As seen, this still somewhat hazy idea of "open source culture" is giving way to more tangible measures like "reach in open source communities" (which jumped 9% points in the last year) and "developer hiring" (up 6% points) gaining momentum. Why does it matter? Because open source matters. A lot.
While some companies say they "rarely" (8.5%) or "never" (16%) use open source in commercial products, this is increasingly hard to believe. According to the survey, 91% of enterprises use open source (the remainder "don't know" or think they don't, but actually do). Open source is a fact of software development--it's no longer a question of whether organizations use open source (they do--all of them) but rather how they use it. The why has long since been answered (Figure B).
As for that question of "how," there are still too few companies that use but don't sell technology that are active open source participants; those that are active can serve as an example to others.
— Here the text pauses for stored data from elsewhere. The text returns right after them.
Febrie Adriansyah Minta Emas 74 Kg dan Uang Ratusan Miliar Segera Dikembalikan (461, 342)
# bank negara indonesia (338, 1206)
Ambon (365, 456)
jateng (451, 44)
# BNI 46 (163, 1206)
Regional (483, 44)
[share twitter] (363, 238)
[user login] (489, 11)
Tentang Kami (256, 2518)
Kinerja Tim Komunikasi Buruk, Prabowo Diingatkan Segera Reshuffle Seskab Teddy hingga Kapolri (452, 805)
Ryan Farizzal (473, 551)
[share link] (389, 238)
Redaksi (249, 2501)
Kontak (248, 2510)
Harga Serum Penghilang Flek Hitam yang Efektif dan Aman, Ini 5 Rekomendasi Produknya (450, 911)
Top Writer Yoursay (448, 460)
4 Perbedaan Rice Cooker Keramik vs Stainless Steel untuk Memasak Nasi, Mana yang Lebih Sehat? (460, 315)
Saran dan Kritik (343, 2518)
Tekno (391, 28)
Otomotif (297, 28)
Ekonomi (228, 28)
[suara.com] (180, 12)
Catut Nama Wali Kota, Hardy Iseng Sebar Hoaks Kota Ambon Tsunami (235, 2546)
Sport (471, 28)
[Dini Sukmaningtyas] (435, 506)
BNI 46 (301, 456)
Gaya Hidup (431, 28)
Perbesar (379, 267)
Take Netflix, which last week launched Mantis (for real-time stream processing) and Polynote (simplifying data science and machine learning workflows)--two significant open source projects in one week. It's a great way to potentially offload some of the development work for these projects, but it's an even better way to foster its open source culture as a magnet for the best and brightest engineers.
That's just one example, and we need more. Given the outsized benefits open source affords, it's time for more organizations to get smart about open source. An open source program office (which just 36% of those surveyed have at their organizations) is no panacea, but can help.
Disclosure: I work for AWS, but the views expressed herein are mine alone, and are not influenced by or meant to help my employer.